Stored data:
□ □ □ □ □ □ □
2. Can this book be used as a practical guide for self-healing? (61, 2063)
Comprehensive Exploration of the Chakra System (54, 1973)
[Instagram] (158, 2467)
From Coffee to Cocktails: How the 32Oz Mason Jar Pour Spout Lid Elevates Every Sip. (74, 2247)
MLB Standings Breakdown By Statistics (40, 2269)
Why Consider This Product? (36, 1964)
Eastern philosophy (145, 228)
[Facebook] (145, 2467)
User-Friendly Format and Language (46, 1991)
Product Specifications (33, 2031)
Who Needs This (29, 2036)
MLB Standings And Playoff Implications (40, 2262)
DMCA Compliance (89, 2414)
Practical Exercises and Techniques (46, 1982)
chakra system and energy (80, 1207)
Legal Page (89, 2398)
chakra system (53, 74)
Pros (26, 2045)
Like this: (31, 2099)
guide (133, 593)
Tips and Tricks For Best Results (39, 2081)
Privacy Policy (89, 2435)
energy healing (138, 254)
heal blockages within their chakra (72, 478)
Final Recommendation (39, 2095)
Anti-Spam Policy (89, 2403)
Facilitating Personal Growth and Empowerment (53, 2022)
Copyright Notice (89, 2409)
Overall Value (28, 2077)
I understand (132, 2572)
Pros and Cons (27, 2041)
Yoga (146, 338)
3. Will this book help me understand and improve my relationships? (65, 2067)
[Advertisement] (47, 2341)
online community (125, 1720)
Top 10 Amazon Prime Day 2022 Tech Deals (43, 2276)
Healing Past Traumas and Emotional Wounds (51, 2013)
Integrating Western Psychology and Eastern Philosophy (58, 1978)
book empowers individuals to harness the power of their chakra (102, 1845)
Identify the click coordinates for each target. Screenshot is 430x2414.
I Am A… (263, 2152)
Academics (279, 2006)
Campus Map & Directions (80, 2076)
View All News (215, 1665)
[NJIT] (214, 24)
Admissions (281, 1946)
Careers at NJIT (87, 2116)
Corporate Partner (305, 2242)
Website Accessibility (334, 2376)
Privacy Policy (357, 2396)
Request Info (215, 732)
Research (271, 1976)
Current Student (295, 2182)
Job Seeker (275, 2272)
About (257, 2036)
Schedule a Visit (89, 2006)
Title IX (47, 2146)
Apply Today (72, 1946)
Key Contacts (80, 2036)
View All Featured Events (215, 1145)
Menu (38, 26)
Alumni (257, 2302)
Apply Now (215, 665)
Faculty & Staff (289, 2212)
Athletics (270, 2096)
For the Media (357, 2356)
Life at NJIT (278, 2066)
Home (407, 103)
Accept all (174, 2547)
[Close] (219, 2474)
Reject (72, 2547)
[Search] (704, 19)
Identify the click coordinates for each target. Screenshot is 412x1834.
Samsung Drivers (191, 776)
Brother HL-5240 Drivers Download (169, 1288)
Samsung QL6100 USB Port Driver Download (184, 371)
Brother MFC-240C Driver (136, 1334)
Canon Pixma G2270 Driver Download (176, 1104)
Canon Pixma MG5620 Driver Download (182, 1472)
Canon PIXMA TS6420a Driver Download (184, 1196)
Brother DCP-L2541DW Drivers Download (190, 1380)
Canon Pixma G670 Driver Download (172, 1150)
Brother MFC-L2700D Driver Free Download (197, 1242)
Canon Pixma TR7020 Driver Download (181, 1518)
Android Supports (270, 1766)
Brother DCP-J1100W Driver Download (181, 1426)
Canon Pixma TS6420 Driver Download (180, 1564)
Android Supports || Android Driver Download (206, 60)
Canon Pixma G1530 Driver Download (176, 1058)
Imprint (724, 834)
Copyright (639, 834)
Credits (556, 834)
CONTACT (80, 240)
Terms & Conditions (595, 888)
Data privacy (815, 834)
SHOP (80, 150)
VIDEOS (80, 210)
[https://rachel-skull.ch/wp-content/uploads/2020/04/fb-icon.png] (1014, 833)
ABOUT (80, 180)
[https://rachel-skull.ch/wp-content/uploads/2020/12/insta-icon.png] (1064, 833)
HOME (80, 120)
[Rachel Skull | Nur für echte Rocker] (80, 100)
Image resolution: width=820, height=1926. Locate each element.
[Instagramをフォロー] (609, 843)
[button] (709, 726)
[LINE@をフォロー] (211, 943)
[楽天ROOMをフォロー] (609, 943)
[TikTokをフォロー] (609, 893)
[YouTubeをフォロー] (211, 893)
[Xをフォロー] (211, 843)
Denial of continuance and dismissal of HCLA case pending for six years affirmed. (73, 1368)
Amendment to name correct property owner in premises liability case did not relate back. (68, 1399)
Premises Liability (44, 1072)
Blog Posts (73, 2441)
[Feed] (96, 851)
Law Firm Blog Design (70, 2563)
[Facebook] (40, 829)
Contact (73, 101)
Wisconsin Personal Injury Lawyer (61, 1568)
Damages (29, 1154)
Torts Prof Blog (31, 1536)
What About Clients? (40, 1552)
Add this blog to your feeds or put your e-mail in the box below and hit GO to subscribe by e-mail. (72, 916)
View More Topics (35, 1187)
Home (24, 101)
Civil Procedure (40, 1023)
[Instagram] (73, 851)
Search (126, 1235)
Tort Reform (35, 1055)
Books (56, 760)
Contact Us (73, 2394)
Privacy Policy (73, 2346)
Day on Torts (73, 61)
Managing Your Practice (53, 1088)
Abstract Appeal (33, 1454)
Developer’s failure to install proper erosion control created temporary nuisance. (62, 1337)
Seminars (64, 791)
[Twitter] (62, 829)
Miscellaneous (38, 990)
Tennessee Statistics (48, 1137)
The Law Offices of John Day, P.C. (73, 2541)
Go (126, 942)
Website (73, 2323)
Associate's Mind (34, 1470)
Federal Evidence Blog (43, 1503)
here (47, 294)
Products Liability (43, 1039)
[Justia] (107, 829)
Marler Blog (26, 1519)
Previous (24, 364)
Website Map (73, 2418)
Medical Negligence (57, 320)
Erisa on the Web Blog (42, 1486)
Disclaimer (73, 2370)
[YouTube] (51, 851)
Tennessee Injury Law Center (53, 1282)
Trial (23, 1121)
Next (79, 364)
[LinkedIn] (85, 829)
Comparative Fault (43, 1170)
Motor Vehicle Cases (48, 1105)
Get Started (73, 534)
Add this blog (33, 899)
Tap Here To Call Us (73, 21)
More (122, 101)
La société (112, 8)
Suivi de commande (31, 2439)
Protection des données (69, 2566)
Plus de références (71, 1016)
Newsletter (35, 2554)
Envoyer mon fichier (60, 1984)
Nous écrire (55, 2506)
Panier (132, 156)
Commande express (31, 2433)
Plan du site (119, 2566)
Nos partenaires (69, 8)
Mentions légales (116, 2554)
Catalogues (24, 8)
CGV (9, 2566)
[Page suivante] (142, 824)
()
□ □ □ □ □ □ □
DIRECTIONS:
All lines in the data above from the one with "Life at NJIT (278, 2066)" through the one with "Brother HL-5240 Drivers Download (169, 1288)" must be repeated exactly, and no others.

ANSWER SPACE:
Life at NJIT (278, 2066)
Home (407, 103)
Accept all (174, 2547)
[Close] (219, 2474)
Reject (72, 2547)
[Search] (704, 19)
Identify the click coordinates for each target. Screenshot is 412x1834.
Samsung Drivers (191, 776)
Brother HL-5240 Drivers Download (169, 1288)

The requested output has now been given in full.